Monsieur faisait son charme et pas si mal, la belle écoutait sans vraiment comprendre. Nous perdîmes la trace de leurs échanges en reprenant le nôtre.
Plus tard, un instant de gêne, le sentiment que quelque chose se passait nous tira à nouveau de notre face à face. A côté, quelque chose n’allait pas. La jeune fille boudait en regardant son verre. En face, le chevalier servant n’eut d’autre solution que d’appeler le patron.
- Qu’est ce qui ne va pas ?
- Je voulais un milk shake !
- Mais c’est un milk shake !
- Ben non…
Elle faisait la moue, prenant manifestement le patron pour un demeuré.
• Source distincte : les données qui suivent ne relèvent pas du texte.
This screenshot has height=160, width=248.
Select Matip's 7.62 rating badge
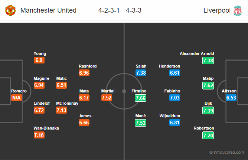pyautogui.click(x=208, y=85)
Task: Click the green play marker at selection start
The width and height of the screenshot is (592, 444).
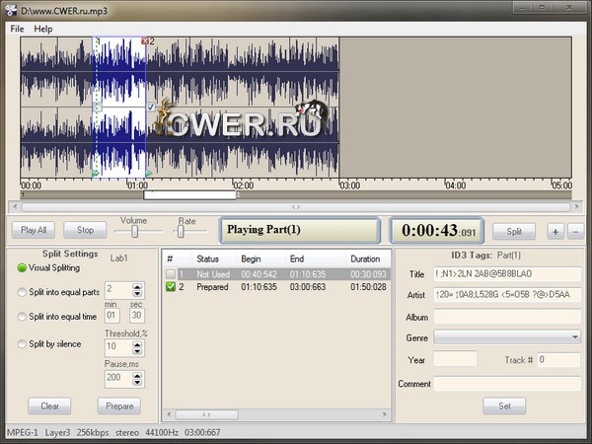Action: 96,173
Elle finit par lâcher, avec le mépris du savant pour l’ignorance crasse de son interlocuteur :
- Ben non, vous voyez bien que c’est pas comme chez McDo.
Le patron comprit soudain, le jeune homme aussi. Tous deux tentèrent d’expliquer à la jeune fille sous nos yeux et oreilles médusés que ce qu’elle avait devant elle était un vrai milk shake, fait avec des fruits fraîchement pressés et du lait frais, contrairement aux Milk Shake standards de chez Mac Donald.
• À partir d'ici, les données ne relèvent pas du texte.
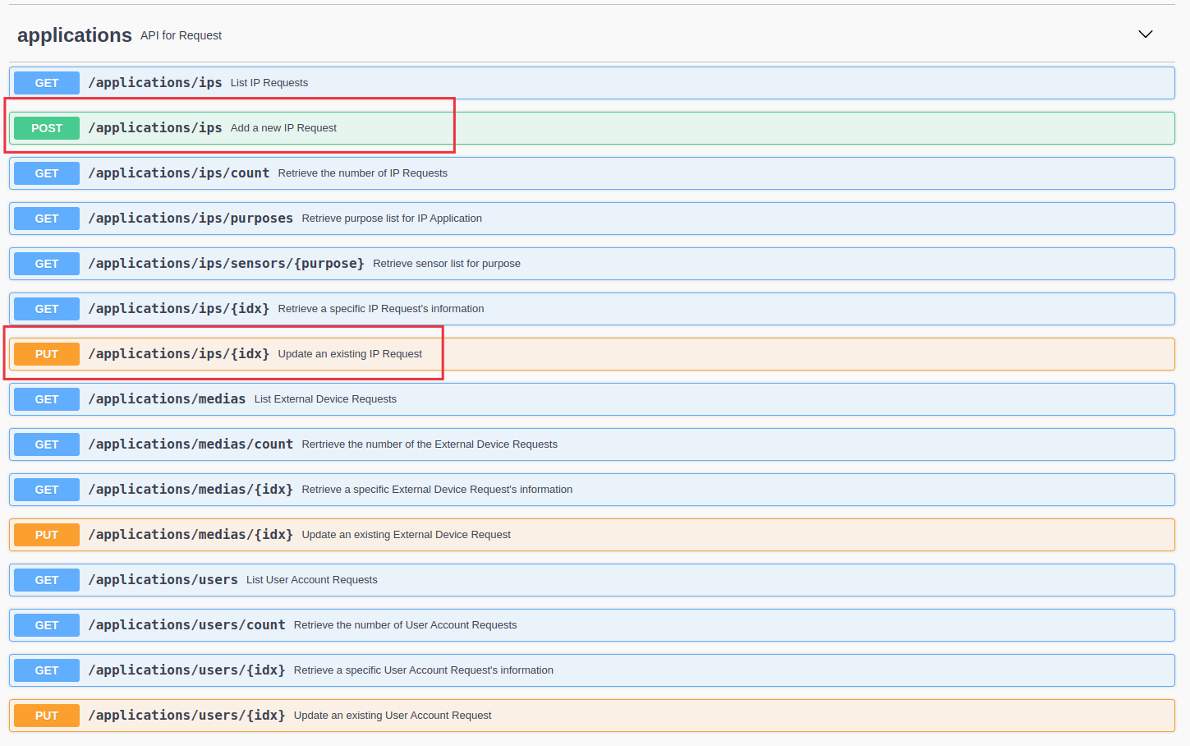Collapse the applications section chevron

(x=1145, y=35)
Mais elle, les regardait avec une bougonnerie qui ressemblait presque à de la haine, en tout cas à de la rancœur.
Le patron vit que ses explications gastronomiques ne faisaient qu’augmenter le mépris de sa cliente, qu’il était persona non grata et dut repartir, penaud et horrifié. Elle, fit la gueule à son compagnon qui était terrassé lui-même par l’incommensurable gouffre entre son effort de séduction soutenu et le résultat pénible.
- Gabou il m’emmenait au McDo, dit elle d’un ton véhément, plein de reproche.
Piteux, honteux, le jeune homme tenta de la divertir. Elle ne voulut point goûter son thé à la menthe. Elle prit un peu de son milk shake mais le dégoût s’affichait sur son visage au moment d’avaler.
Elle était une petite sotte incapable d’entrevoir l’idée qu’un café élégamment décoré du panthéon vaut mieux qu’un McDo, incapable d’imaginer que du lait frais et des fruits pressés sont meilleurs que la daube industrielle.
Et le jeune monsieur apprit sans doute que la délicatesse et la culture passent pour de la goujaterie et de l’insalubrité aux yeux des enfants déracinés, marketingo-lobotomisés, accrocs à la consommation de masse.